Nigeria has had a reputation for scammers for a long time. The Internet gave these scammers new fuel and new ways to catch people in their lair. These scammers are sophisticated and the reason they don’t give up is because it works. Nevertheless, the reputation that has befallen Nigeria is not one that should be allowed to perpetuate. I remember the first time I met my good friend from Lagos, attorney Ayo Kusamotu, on a phone call and we talked about a legal problem regarding trademarks and online dispute resolution for a long time. He suddenly interrupted me to say “thank you.” I asked him “for what?” And he said “for not bringing up the Nigerian scammers.”
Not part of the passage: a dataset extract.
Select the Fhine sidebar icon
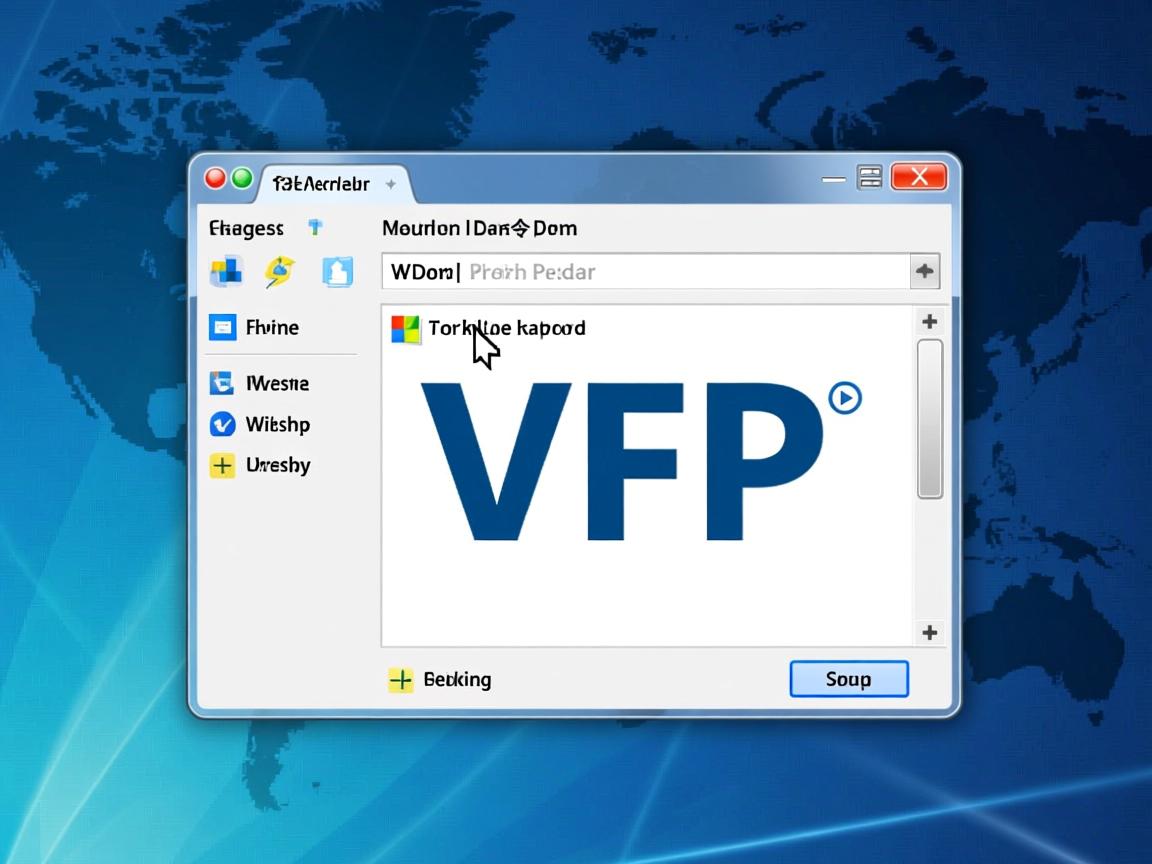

It never occurred to me to bring up scamming – it is everywhere and it shouldn’t be attributed to one country or another. Ijeoma Ononogbu, another Nigerian colleague of mine, began her recent presentation on the state of justice in the African Union during Cyberweek, and she pointed out that Nigeria has adopted a broad based cybersecurity initiative designed to increase trust for online commerce; an absolute prerequisite for its growth. And last week, yet another colleague from Lagos, Morenike Obi-Farinde LL.M, FCIArb (UK), (founder of www.e-consumersolve.com), organized a first ever training program between InternetBar.org Institute and the Nigerian Bar Association on the use of practical technology techniques for online dispute resolution. Led by IBO board member Dan Rainey, there were 41 attendees.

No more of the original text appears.